When a concern was raised in October that a teacher may have made racist comments to a class, we immediately opened an investigation. The district takes seriously concerns of this nature. Our schools must provide safe learning environments — free from discrimination and harassment. When we opened the investigation, we informed staff and parents and made a public announcement. We decided at that time that it was appropriate that the teacher not be named to protect the privacy of the employee until the investigation was complete and a determination could be made as to the allegation. Upon the conclusion of the investigation and before the school board made its decision, the teacher chose to resign, effective at the end of the school year. We again decided, in consultation with legal counsel, that it was appropriate that the teacher not be named in order to protect the employee’s privacy.

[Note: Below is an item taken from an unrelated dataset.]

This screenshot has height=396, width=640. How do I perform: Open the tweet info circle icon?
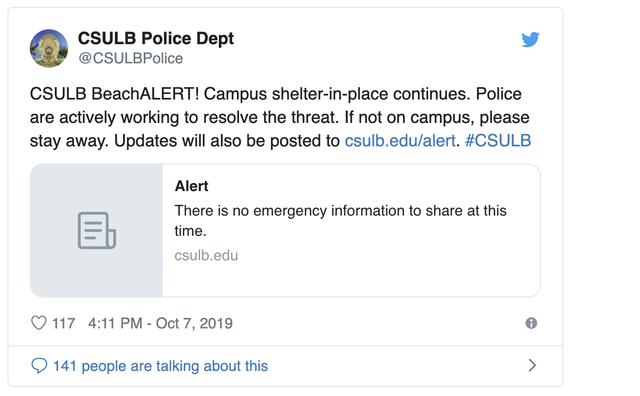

We did think, however, that students, parents, and the public deserved to know about the teacher’s resignation, so the board approved the resignation without naming the teacher, but indicating that the employment action involved the person who was the subject of the investigation. At that time, we again notified students, staff, and parents at the school involved, and made a public statement. I understand that some, including your Editorial Board, may disagree with our attempt to balance the privacy rights of a teacher with the public’s right to know. We made these decisions because we value our employees and strive to protect employee privacy within the parameters of the law. The district, and the thoughtful and dedicated volunteers who serve on the school board, will continue to do our best to protect the rights of students and staff, to maintain safe learning environments for all students, and to address any concerns that are raised swiftly, appropriately, and in accordance with the law.
— Kyle Hayden is the superintendent of Lawrence Public Schools.